I have a small test program that uses llvm to calculate the values from some equation. The setup is as follows: I have created a bc file containing functions to add, multiply, divide, subtract and square double numbers. Now I set up linear equations with different parameters by combining the add & multiply functions. Then I transform the functions using the optimizers from the kaleidoscope example. This works nicely - the resulting function takes x as parameter and does simply 2 floating point calculations (multiply and add). The code for setting up these functions is:
Function* createLinearFunction(const std::string& name, double factor, double summand, Module* module)
{
LLVMContext& context = getGlobalContext();
Function* func = cast<Function>(module->getOrInsertFunction(name.c_str(),Type::getDoubleTy(context),Type::getDoubleTy(context),(Type *)0));
//add basic block
BasicBlock* bb1 = BasicBlock::Create(context,"EntryBlock",func);
IRBuilder<> builder(bb1);
Argument* x0 = func->arg_begin();
x0->setName("x0");
Value* x1 = ConstantFP::get(context,APFloat(factor));
Value* x2 = ConstantFP::get(context,APFloat(summand));
std::vector<Value*> args1;
args1.push_back(x0);
args1.push_back(x1);
Value* x3 = builder.CreateCall(mul_d_dd,args1,"");
std::vector<Value*> args2;
args2.push_back(x2);
args2.push_back(x3);
Value* x4 = builder.CreateCall(add_d_dd,args2,"");
builder.CreateRet(x4);
return func;
}
What I now want is the following - when I generate a function with factor 1, it should optimize the multiplication away and with summand 0 it should optimize the addition away. With factor 0, it should just return the summand. Is there a pass that does already do that? I just assume that llvm does not do that because of the reasons mentioned here: Why don't LLVM passes optimize floating point instructions?

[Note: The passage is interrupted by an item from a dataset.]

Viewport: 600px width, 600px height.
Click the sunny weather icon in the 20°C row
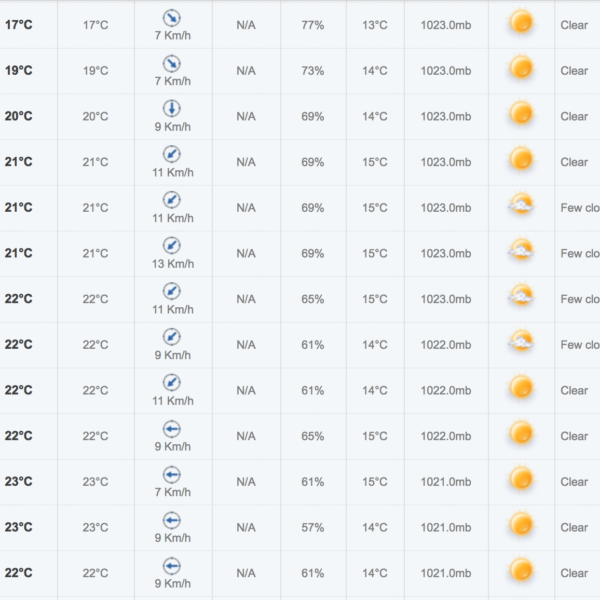(521, 114)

Thank you for your help Tobias
Addition - I tried out adding instcombine via createInstructionCombiningPass()
, but the optimized code still looks the same:
define double @Linear0xPlus0(double %x0) {
EntryBlock:
%0 = call double @mul_d_dd(double %x0, double 0.000000e+00)

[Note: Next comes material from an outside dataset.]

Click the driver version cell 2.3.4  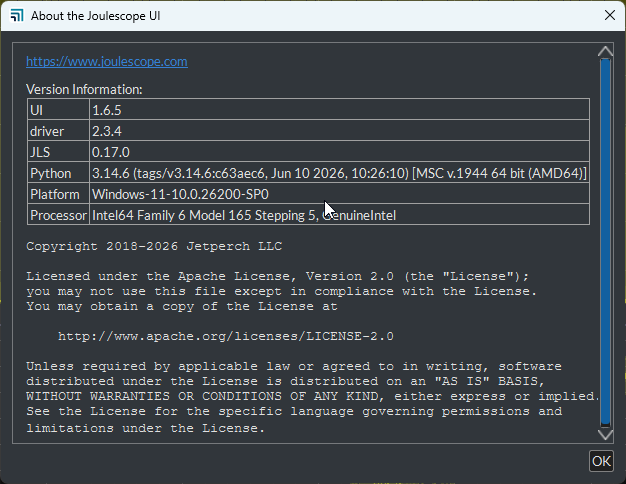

%1 = call double @add_d_dd(double 0.000000e+00, double %0)
ret double %1
}
I now tried adding an inlining pass using createFuntionInliningPass()
- but this causes an assertion error
FunctionPassManager fpm(module);
fpm.add(new DataLayout(module->getDataLayout()));
fpm.add(createFunctionInliningPass());
fpm.add(createBasicAliasAnalysisPass());
fpm.add(createInstructionCombiningPass());
fpm.add(createReassociatePass());
fpm.add(createGVNPass());
fpm.add(createCFGSimplificationPass());
fpm.add(createInstructionCombiningPass());
fpm.doInitialization();
and get the following error: Assertion failed: !PMS.empty() && "Unable to handle Call Graph Pass"

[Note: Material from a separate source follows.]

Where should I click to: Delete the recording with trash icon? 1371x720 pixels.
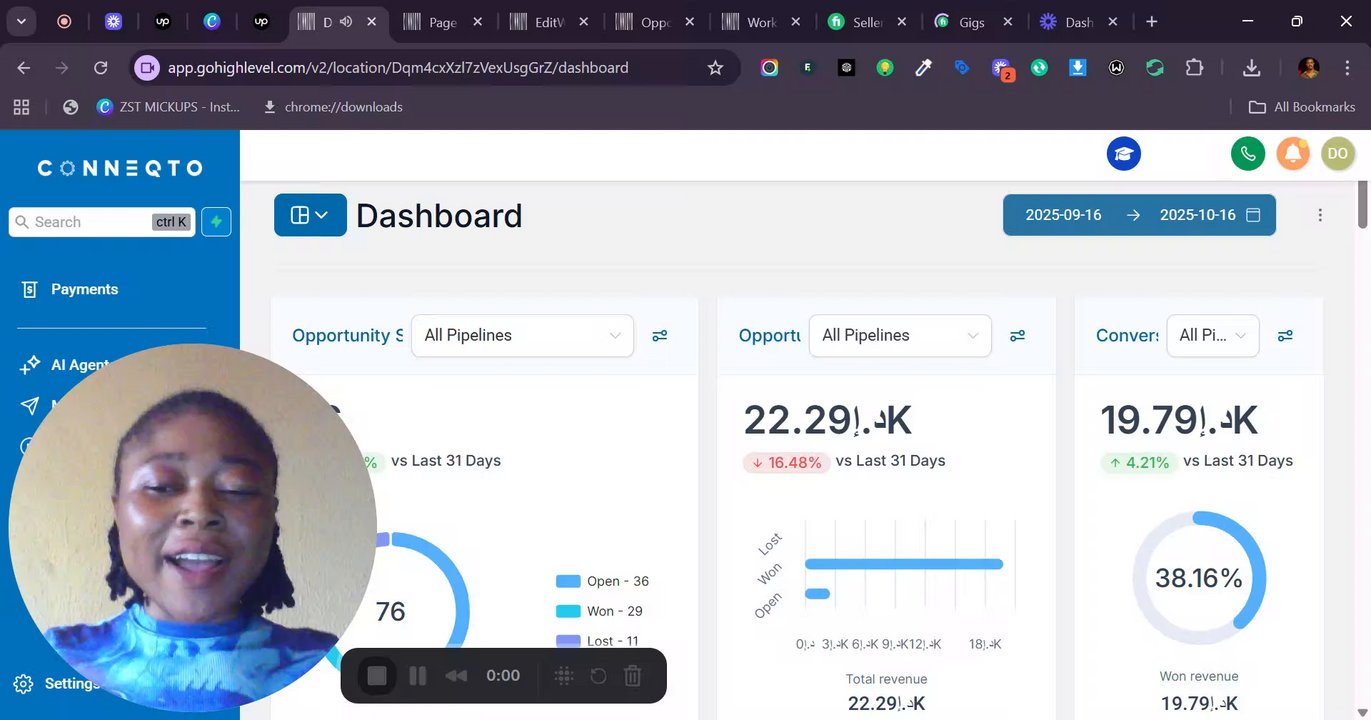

This error is caused by the fact that inlining is not a function, but a module optimization and must be used in a module optimization pass. The set-up for that now looks like this:
PassManagerBuilder pmb;
pmb.OptLevel=3;
PassManager mpm;
pmb.populateModulePassManager(mpm);
mpm.add(createFunctionInliningPass());
but even running a second function optimization pass over all functions that contains the instcombine pass does not do the trick
FunctionPassManager instcombiner(module);
instcombiner.add(createInstructionCombiningPass());
instcombiner.doInitialization();
for (auto i=module->begin(); i!=module->end(); ++i)
{
instcombiner.run(*i);
}
The instcombine pass should perform these sorts of optimizations, even for floating-point operations.
A simple way to try it is to run opt -instcombine
on your bitcode file and check out the output.